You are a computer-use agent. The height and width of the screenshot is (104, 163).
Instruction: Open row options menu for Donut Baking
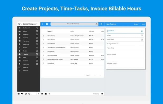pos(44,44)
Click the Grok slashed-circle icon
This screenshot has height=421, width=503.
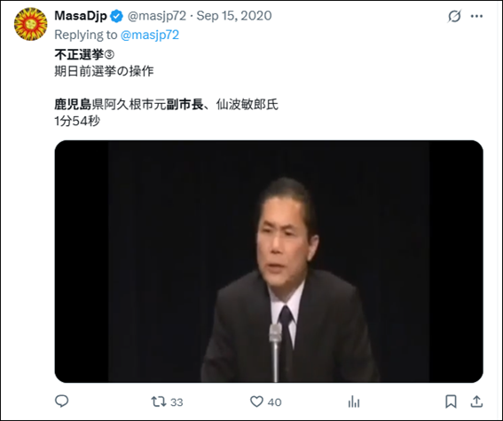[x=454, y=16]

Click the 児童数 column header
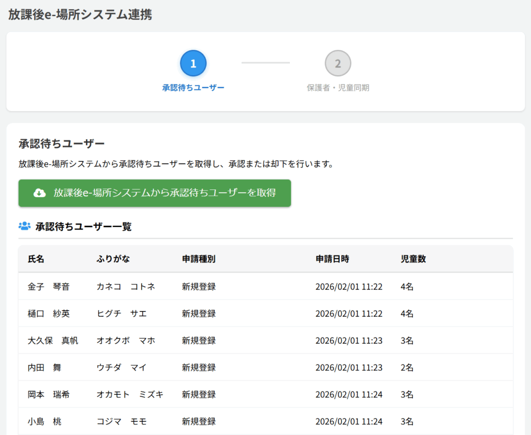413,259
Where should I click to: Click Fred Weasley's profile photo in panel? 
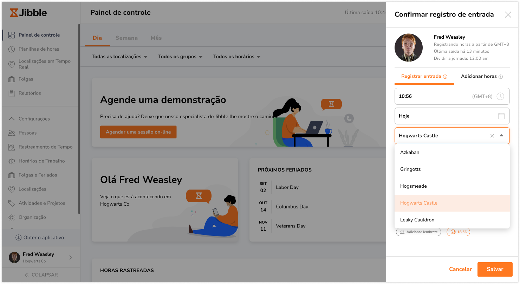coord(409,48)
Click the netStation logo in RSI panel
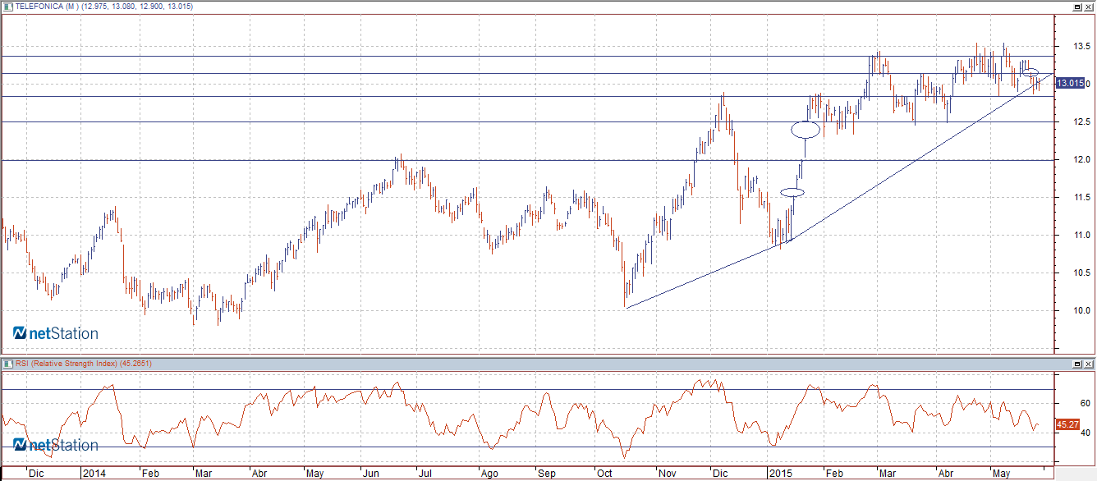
--------------------------------
- [What the task asks]: Where the line containing "Click the Grok slashed-circle icon" appears in the records above, begin copying and continue exactly through the last line, with nothing else; omit every picture.

- [Answer space]:
Click the Grok slashed-circle icon
This screenshot has height=421, width=503.
[x=454, y=16]

Click the 児童数 column header
413,259
Where should I click to: Click Fred Weasley's profile photo in panel? 
coord(409,48)
Click the netStation logo in RSI panel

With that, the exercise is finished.